1 is a plan view schematically illustrating a display module according to an embodiment of the present disclosure.
Fig. 2 is a schematic diagram showing pixels arranged in a TFT layer;
3 is a cross-sectional view schematically illustrating a display module according to an embodiment of the present disclosure.
4A is a view illustrating an example in which a plurality of side wirings are formed at intervals along the side surface of the glass substrate according to an embodiment of the present disclosure, and is an enlarged perspective view of a part of the front surface of the glass substrate.
4B is an enlarged perspective view of a portion of the rear surface of the glass substrate shown in FIG. 4A .
5 and 6 are enlarged views illustrating a part of a side wiring formed on a side surface of a glass substrate.
7 is a flowchart schematically illustrating a manufacturing process of a display module according to an embodiment of the present disclosure.
8 is a flowchart illustrating a process of forming a side wiring in an edge region of a glass substrate.
9 to 16 are views sequentially illustrating a process of forming a side wiring.
17 is a perspective view illustrating an example in which an insulating member is coupled to a trench formed on a side surface of a glass substrate.
18 is a plan view illustrating an example in which a protective layer is formed on a side surface of a glass substrate.
19 is a flowchart illustrating another example of a process of forming a side wiring in an edge region of a glass substrate.
20 is a cross-sectional view schematically illustrating an example in which side wiring covers up to a portion of the insulating layer formed on the front and rear surfaces of the glass substrate.
21 is a plan view illustrating an example in which adjacent side wirings respectively cover corresponding connection pads.
22 is a cross-sectional view taken along line AA shown in FIG. 21 .
23 is a plan view illustrating an example in which one side wiring covers a plurality of adjacently arranged connection pads.
24 is a cross-sectional view illustrating an example in which connection pads and side wirings are formed after forming concavities and convexities on a glass substrate.
25 is a cross-sectional view illustrating an example in which a connection pad and a side wiring are formed after irregularities are formed on the metal wiring.
26 is a cross-sectional view illustrating an example in which side wiring is formed after a plurality of grooves are formed in a connection pad.
FIG. 27 is a perspective view illustrating the connection pad shown in FIG. 26;
28 is a perspective view illustrating an example in which a plurality of protrusions are formed on a connection pad.
29 is a cross-sectional view illustrating an example of forming a side wiring after forming a plurality of via holes in an organic insulating layer formed on an upper portion of a connection pad.
30 is a plan view illustrating a welding area irradiated with a laser beam on a side wiring.
Fig. 31 is a plan view showing an example in which a part of the connection pad is covered by the insulating layer and the side wiring covers the connection pad and the edge portion of the insulating layer together.
FIG. 32 is a cross-sectional view taken along line BB shown in FIG. 31 .

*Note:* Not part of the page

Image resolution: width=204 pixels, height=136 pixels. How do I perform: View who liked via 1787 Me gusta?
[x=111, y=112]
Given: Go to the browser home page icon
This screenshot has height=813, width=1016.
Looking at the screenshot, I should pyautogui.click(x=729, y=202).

Hereinafter, various embodiments will be described in more detail with reference to the accompanying drawings. The embodiments described herein may be variously modified. Certain embodiments may be depicted in the drawings and described in detail in the detailed description. However, the specific embodiments disclosed in the accompanying drawings are only provided to facilitate understanding of the various embodiments. Therefore, the technical spirit is not limited by the specific embodiments disclosed in the accompanying drawings, and it should be understood to include all equivalents or substitutes included in the spirit and scope of the invention.

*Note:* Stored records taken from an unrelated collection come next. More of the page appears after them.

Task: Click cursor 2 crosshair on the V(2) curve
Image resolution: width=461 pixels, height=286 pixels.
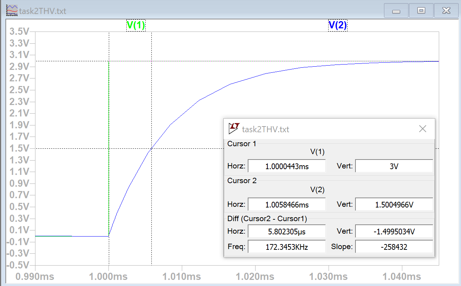Action: tap(152, 148)
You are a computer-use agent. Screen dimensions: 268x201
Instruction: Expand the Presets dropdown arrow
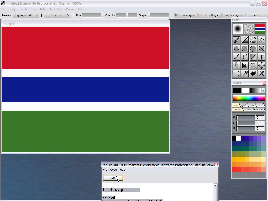pos(37,15)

Terms including an ordinal number, such as first, second, etc., may be used to describe various elements, but these elements are not limited by the above-described terms. The above terminology is used only for the purpose of distinguishing one component from another component.

In this specification, terms such as "comprises" or "have" are intended to designate that the features, numbers, steps, operations, components, parts, or combinations thereof described in the specification exist, but one or more other features It should be understood that this does not preclude the existence or addition of numbers, steps, operations, components, parts, or combinations thereof. When a component is referred to as being “connected” or “connected” to another component, it is understood that the other component may be directly connected or connected to the other component, but other components may exist in between. it should be On the other hand, when it is mentioned that a certain element is "directly connected" or "directly connected" to another element, it should be understood that the other element does not exist in the middle.

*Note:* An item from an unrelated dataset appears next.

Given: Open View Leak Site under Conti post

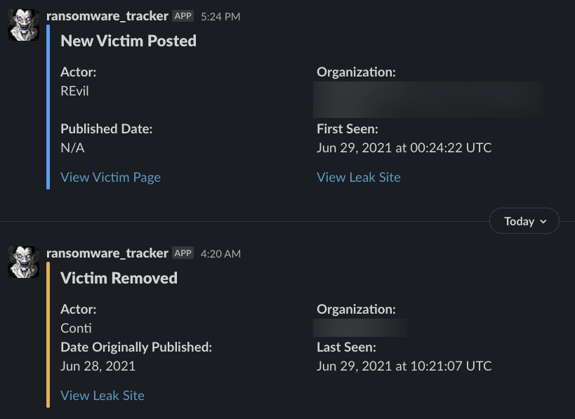Looking at the screenshot, I should (x=103, y=396).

In the present disclosure, the expression 'the same' means not only to completely match, but also includes differences in a degree taking into account the processing error range.

In addition, in describing the present disclosure, when it is determined that a detailed description of a related known function or configuration may unnecessarily obscure the subject matter of the present disclosure, the detailed description thereof will be abbreviated or omitted.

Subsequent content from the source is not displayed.